I’ve ostensibly categorized Ayahuasca, by Jonathan Huls, as horror, but it’s horror in the same sense that Silence of the Lambs is horror. That is to say there is no speculative element — no ghosts, no otherworldly creatures, no evil magic, no demons, nada…. It’s a novel about two psychopathic young men named Damien and Paxton. I don’t know if splatterpunk is still a thing (is it?) but if I had to pigeon-hole this book, that’s probably where it would best fit.
So what’s a psychopath? Despite the commonality of the label, the Diagnostic and Statistical Manual of Mental Disorders — the handbook used by the mental health profession — doesn’t contain the term. They use, instead, the diagnosis of antisocial personality disorder, which can be summed up as describing individuals who have a very minimally developed sense of right and wrong and an inability to understand or share another person’s feelings.
I also think it’s important to make a distinction between psychopath and sociopath — another term which doesn’t “officially” exist, but one we often hear. When it comes to psychopath versus sociopath, the main difference is that a psychopath has no conscience and feels no guilt, while a sociopath does have a conscience (albeit a very weak one) and does feel guilt, but not enough to prevent the antisocial behavior. Generally, sociopaths are able to exist within the framework of society while psychopaths usually aren’t.
So we have Damien and Paxton: young, strong, attractive, rich, and utterly without empathy or remorse when it comes to the way they regard and treat other people. And Ayahuasca is the story of their adventure.
With Paxton’s freshly minted pilot’s license in hand, he and Damien at last embark on a long-planned two-month vacation to Central America, where they will engage in a variety of alcohol and drug fueled escapes, not one of which will have any redeeming qualities. It quickly becomes apparent that the two are not your average college-aged frat buddies. They have a secret goal, which they refer to a G-88, which slowly reveals itself through their actions and dialog.

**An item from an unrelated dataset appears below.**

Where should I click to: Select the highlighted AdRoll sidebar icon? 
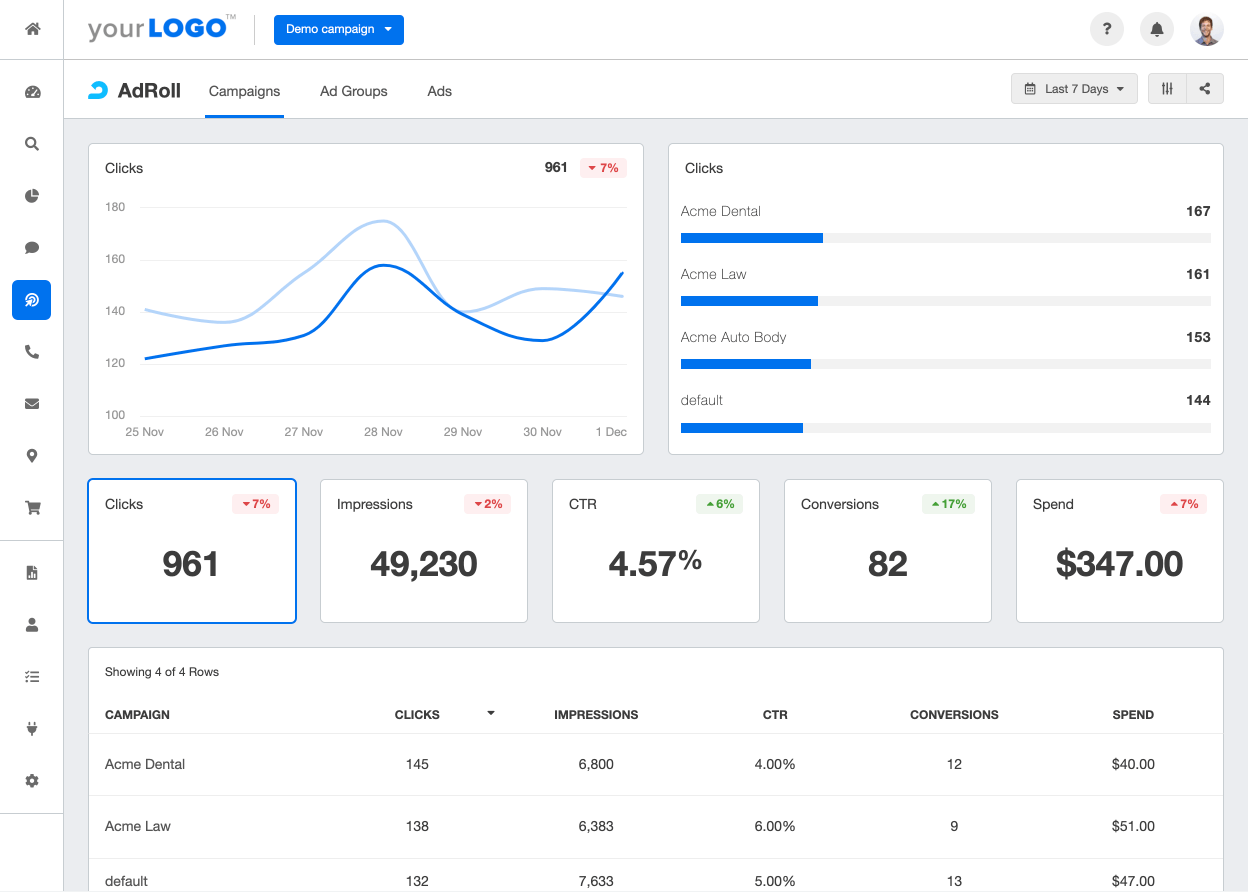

Jonathan Huls has a very visceral style that he uses quite efficiently to relay the gore, depravity, and horror of what Damien and Praxton get up to. Some of the events he describes in the book are disturbing, so much so that if I hadn’t charged myself with writing a review, I probably would have put the book aside.
If that’s the type of story you’re into, then you’ll find Ayahuasca a tasty treat. I’m afraid, however, that it’s not the type of story I’m into. I find every day news depressing enough and have no need to immerse myself in the depraved activities of two lunatics.
Four stars for the strong writing and zero for the story works out to two overall.